> _Data supplied_
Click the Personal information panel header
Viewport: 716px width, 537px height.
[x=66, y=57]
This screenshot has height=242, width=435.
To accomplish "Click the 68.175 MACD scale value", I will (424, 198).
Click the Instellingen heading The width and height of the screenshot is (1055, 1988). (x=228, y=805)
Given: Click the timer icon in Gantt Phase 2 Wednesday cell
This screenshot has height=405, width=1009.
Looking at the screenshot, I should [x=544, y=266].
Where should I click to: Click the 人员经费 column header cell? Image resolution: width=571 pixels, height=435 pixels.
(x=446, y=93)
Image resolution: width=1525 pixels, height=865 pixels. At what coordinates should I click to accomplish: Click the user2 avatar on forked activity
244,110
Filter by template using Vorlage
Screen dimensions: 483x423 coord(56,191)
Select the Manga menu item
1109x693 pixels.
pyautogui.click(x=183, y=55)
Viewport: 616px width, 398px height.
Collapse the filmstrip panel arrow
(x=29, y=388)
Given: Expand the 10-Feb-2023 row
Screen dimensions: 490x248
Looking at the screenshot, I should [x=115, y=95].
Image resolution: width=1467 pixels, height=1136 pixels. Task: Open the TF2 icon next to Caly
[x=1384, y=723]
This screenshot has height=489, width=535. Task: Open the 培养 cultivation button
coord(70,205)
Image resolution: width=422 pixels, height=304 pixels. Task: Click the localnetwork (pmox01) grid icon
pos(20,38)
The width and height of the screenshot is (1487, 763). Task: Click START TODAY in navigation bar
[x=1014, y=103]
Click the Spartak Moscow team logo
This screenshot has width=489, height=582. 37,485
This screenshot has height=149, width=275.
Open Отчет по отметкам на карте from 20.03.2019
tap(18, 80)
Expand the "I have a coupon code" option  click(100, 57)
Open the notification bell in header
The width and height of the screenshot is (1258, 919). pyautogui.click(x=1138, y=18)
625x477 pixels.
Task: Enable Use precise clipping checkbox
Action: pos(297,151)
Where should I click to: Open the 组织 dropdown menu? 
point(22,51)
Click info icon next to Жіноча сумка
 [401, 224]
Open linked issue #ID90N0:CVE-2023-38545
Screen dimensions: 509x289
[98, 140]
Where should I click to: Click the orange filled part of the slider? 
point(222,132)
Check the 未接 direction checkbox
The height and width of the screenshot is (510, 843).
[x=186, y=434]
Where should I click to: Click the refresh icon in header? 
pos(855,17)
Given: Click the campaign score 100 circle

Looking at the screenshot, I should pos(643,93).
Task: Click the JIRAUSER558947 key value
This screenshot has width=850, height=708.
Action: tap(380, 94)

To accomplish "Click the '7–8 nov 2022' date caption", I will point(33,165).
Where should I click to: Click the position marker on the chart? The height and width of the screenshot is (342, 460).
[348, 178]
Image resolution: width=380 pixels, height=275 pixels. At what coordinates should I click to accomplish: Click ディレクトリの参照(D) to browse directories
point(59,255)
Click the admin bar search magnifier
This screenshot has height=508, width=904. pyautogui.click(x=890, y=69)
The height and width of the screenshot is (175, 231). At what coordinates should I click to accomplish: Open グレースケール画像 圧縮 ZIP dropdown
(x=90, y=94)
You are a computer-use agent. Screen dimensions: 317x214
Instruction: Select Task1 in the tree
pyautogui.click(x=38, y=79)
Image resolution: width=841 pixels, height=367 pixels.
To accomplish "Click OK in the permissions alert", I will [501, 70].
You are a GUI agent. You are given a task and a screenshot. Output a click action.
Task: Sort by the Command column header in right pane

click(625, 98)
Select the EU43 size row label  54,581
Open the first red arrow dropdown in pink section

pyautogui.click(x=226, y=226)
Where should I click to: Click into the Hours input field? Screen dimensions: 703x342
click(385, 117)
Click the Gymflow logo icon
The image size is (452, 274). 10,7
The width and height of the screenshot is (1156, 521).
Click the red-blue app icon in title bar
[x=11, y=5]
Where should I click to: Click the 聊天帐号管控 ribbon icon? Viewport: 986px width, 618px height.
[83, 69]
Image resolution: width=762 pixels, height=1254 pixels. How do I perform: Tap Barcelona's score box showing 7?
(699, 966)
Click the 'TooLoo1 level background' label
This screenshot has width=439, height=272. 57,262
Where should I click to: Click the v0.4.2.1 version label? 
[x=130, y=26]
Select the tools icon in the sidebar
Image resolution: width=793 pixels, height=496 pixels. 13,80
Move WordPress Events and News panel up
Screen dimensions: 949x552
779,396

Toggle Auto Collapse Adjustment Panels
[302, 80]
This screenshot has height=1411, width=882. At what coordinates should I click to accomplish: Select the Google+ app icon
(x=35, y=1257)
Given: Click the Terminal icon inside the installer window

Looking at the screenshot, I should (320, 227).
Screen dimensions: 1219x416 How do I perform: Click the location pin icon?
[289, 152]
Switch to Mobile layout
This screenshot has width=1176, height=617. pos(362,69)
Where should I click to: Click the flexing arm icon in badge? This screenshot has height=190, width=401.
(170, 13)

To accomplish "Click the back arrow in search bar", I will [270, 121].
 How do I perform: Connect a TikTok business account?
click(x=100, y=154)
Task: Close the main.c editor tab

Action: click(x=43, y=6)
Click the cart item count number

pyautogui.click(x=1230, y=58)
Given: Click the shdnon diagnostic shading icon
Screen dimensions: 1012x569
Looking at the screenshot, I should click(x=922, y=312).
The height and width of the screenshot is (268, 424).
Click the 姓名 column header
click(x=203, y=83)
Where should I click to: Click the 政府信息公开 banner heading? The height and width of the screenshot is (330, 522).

> _Your goal_
Take each line in the listing that has the word "will" and copy it.

> _Result_
To accomplish "Click the 68.175 MACD scale value", I will (424, 198).
To accomplish "Click the '7–8 nov 2022' date caption", I will point(33,165).
To accomplish "Click OK in the permissions alert", I will [501, 70].
To accomplish "Click the back arrow in search bar", I will [270, 121].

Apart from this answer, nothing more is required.